Il libro di Torno, pubblicato nel 2012 e giunto ormai alla sua sesta ristampa, “non è una vera e propria apologia dell’egoismo, ma un invito a pensare di più a se stessi – si legge nell’invito all’evento –. O se volete: a non farsi male ogni giorno più di quanto ce ne fanno gli altri. In un mondo politico che spesso delude le aspettative e magari non restituisce i servizi promessi durante le campagne elettorali e in cui le religioni predicano cose tanto belle ma non offrono esempi edificanti, vale la pena riscoprire l’amor proprio. O, quanto meno, arrangiarsi per sopravvivere. Insomma, non lasciamoci schiacciare da questo o quello, perché nessuno alla fine ci ringrazierà. Le opere buone, dopo aver dato agli altri quel che ci è possibile, è giunto il tempo di compierle anche e soprattutto per noi. I periodi di crisi inducono alla legittima difesa. Poi penseremo meglio anche al prossimo.”
“In realtà, confessa l’autore al termine del suo libro, «ho scritto queste note sull’egoismo con un sentimento contrario». Un mondo fondato sull’altruismo sarebbe senz’altro preferibile, ma «è inutile fingersi angeli, credere che tutto andrà per il meglio e che un giorno l’umanità ci restituirà il bene che abbiamo compiuto. Non sarà così». E allora il male minore è «guardare al proprio egoismo e attenuarlo per conviverci, senza strafare». L’unico modo per limitare l’egoismo altrui, ci spiega Torno, è bilanciarlo con il nostro: «È già molto riconoscere l’egoismo che ci circonda e organizzare qualche difesa per non ritrovarci ad esserne vittime senza saperlo». Come? Con filosofia o con qualcosa che le assomiglia.”
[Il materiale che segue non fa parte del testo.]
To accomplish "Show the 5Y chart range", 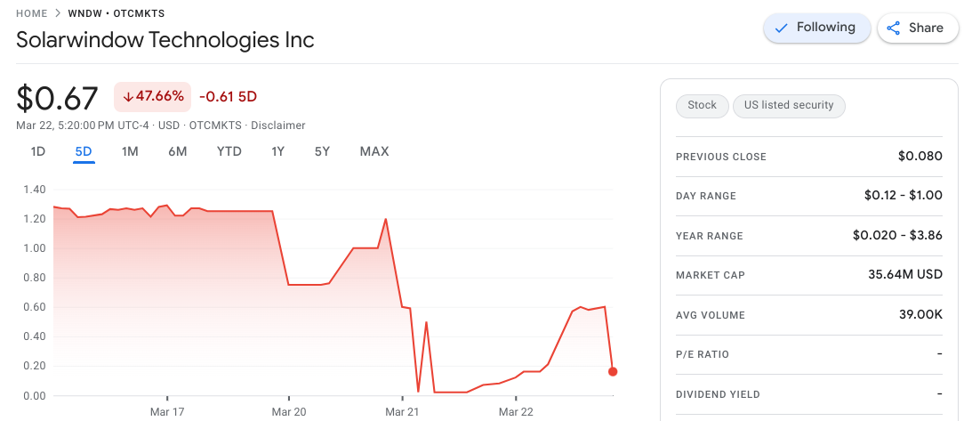I will click(x=322, y=151).

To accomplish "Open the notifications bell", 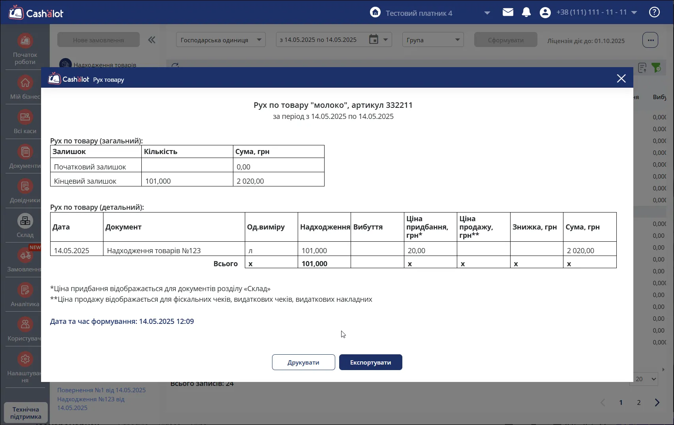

Armando Torno, milanese classe 1953, all’attività di giornalista ha spesso affiancato quella di scrittore, pubblicando numerosi saggi perlopiù sul tema del difficile rapporto tra religione e modernità, ma pure sulla figura di Mozart. È poi attivo anche in radio, conduce infatti, su Radio 24, il programma musicale dal titolo “Musica maestro”, in onda ogni domenica alle 21.
Tra i suoi lavori ricordiamo nel 1987 la traduzione del De Pestilentia di Federico Borromeo, nel 1991 la pubblicazione, con Monsignor Pierangelo Sequeri, del saggio Divertimenti per Dio. Mozart e i teologi. E tra i suoi libri: Pro e contro Dio (1993), Senza Dio? (1995), La truffa del tempo (1999), Le virtù dell’ozio (2001), La moralità della violenza. Considerazioni sul male della storia (2003) e La scommessa. Puntare tutto su Cristo? (2010). Per Bompiani ha pubblicato, nel 2007, Ponzio Pilato. Che cos’è la verità? (con Massimo Cacciari) e, nel 2011, Il paradosso dei conservatori.